▸ What is expected
Count the lines below that contain the string "level", treating uppercase and lowercase as different, and reply with only the number.

#####

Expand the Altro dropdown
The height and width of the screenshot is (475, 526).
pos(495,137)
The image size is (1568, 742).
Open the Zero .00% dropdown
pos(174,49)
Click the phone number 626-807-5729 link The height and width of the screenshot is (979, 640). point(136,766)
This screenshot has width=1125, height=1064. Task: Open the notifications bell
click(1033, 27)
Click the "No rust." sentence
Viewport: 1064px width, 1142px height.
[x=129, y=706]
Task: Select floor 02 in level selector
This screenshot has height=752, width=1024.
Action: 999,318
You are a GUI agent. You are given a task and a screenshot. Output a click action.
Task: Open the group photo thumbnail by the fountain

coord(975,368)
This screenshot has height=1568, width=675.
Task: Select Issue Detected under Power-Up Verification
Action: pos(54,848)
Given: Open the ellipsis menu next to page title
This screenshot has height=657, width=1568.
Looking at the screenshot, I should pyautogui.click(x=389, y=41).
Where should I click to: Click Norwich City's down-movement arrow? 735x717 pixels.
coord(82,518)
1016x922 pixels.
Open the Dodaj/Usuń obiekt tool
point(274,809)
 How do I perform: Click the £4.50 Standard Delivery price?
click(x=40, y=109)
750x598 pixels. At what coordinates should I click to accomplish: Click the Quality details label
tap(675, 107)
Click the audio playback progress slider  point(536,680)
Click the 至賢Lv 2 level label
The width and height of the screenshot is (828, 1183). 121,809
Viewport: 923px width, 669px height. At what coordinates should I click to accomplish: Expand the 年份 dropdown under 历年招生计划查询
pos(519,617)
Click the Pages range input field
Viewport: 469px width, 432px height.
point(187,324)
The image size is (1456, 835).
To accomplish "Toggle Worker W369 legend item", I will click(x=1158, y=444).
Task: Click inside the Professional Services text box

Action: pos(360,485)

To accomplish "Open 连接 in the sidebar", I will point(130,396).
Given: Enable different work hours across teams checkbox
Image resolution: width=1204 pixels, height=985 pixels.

#####

▸ Answer to the task
2